start RECORD EXCERPTS
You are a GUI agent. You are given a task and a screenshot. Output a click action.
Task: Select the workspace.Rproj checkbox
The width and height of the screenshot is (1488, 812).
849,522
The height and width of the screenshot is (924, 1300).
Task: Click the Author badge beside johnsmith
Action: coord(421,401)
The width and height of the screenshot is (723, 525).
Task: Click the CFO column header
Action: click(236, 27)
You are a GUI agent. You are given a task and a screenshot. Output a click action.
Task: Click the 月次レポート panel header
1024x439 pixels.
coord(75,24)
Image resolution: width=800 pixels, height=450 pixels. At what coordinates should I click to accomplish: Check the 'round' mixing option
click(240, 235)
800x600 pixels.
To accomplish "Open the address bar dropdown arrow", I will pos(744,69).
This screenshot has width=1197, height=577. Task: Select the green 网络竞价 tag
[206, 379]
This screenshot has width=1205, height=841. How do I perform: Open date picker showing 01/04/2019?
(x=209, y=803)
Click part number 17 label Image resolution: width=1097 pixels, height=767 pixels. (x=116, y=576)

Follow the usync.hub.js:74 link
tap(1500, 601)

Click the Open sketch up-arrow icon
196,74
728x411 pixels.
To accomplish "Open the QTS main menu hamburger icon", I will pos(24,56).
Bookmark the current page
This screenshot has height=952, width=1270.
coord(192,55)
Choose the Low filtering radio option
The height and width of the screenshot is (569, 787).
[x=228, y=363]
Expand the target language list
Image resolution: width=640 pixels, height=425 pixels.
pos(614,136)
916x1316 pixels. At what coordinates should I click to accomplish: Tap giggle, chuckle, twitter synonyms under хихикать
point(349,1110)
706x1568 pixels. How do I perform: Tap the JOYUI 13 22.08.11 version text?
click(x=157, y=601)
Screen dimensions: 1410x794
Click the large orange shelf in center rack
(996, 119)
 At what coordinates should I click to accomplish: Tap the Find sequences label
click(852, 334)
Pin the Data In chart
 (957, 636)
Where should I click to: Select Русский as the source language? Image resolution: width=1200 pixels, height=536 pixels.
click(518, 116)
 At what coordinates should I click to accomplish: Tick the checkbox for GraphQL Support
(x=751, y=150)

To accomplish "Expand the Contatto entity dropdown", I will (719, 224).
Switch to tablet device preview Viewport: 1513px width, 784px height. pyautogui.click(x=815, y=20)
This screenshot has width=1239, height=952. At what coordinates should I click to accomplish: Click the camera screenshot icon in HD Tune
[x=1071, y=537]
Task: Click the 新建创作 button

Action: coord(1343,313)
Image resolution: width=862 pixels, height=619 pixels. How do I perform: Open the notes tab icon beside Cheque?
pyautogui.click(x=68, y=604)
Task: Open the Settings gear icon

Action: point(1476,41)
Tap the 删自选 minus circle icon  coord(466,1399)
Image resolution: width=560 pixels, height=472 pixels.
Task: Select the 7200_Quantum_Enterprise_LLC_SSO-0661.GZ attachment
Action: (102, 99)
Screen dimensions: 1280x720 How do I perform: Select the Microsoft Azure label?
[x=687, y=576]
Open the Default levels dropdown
end RECORD EXCERPTS
■ **PROMPT**:
Put the listing above into a numbered list, one item per line, and leave out the blank lines.

■ **RESULT FOR THIS EXERCISE**:
1. You are a GUI agent. You are given a task and a screenshot. Output a click action.
2. Task: Select the workspace.Rproj checkbox
3. The width and height of the screenshot is (1488, 812).
4. 849,522
5. The height and width of the screenshot is (924, 1300).
6. Task: Click the Author badge beside johnsmith
7. Action: coord(421,401)
8. The width and height of the screenshot is (723, 525).
9. Task: Click the CFO column header
10. Action: click(236, 27)
11. You are a GUI agent. You are given a task and a screenshot. Output a click action.
12. Task: Click the 月次レポート panel header
13. 1024x439 pixels.
14. coord(75,24)
15. Image resolution: width=800 pixels, height=450 pixels. At what coordinates should I click to accomplish: Check the 'round' mixing option
16. click(240, 235)
17. 800x600 pixels.
18. To accomplish "Open the address bar dropdown arrow", I will pos(744,69).
19. This screenshot has width=1197, height=577. Task: Select the green 网络竞价 tag
20. [206, 379]
21. This screenshot has width=1205, height=841. How do I perform: Open date picker showing 01/04/2019?
22. (x=209, y=803)
23. Click part number 17 label Image resolution: width=1097 pixels, height=767 pixels. (x=116, y=576)
24. Follow the usync.hub.js:74 link
25. tap(1500, 601)
26. Click the Open sketch up-arrow icon
27. 196,74
28. 728x411 pixels.
29. To accomplish "Open the QTS main menu hamburger icon", I will pos(24,56).
30. Bookmark the current page
31. This screenshot has height=952, width=1270.
32. coord(192,55)
33. Choose the Low filtering radio option
34. The height and width of the screenshot is (569, 787).
35. [x=228, y=363]
36. Expand the target language list
37. Image resolution: width=640 pixels, height=425 pixels.
38. pos(614,136)
39. 916x1316 pixels. At what coordinates should I click to accomplish: Tap giggle, chuckle, twitter synonyms under хихикать
40. point(349,1110)
41. 706x1568 pixels. How do I perform: Tap the JOYUI 13 22.08.11 version text?
42. click(x=157, y=601)
43. Screen dimensions: 1410x794
44. Click the large orange shelf in center rack
45. (996, 119)
46.  At what coordinates should I click to accomplish: Tap the Find sequences label
47. click(852, 334)
48. Pin the Data In chart
49.  (957, 636)
50. Where should I click to: Select Русский as the source language? Image resolution: width=1200 pixels, height=536 pixels.
51. click(518, 116)
52.  At what coordinates should I click to accomplish: Tick the checkbox for GraphQL Support
53. (x=751, y=150)
54. To accomplish "Expand the Contatto entity dropdown", I will (719, 224).
55. Switch to tablet device preview Viewport: 1513px width, 784px height. pyautogui.click(x=815, y=20)
56. This screenshot has width=1239, height=952. At what coordinates should I click to accomplish: Click the camera screenshot icon in HD Tune
57. [x=1071, y=537]
58. Task: Click the 新建创作 button
59. Action: coord(1343,313)
60. Image resolution: width=862 pixels, height=619 pixels. How do I perform: Open the notes tab icon beside Cheque?
61. pyautogui.click(x=68, y=604)
62. Task: Open the Settings gear icon
63. Action: point(1476,41)
64. Tap the 删自选 minus circle icon  coord(466,1399)
65. Image resolution: width=560 pixels, height=472 pixels.
66. Task: Select the 7200_Quantum_Enterprise_LLC_SSO-0661.GZ attachment
67. Action: (102, 99)
68. Screen dimensions: 1280x720 How do I perform: Select the Microsoft Azure label?
69. [x=687, y=576]
70. Open the Default levels dropdown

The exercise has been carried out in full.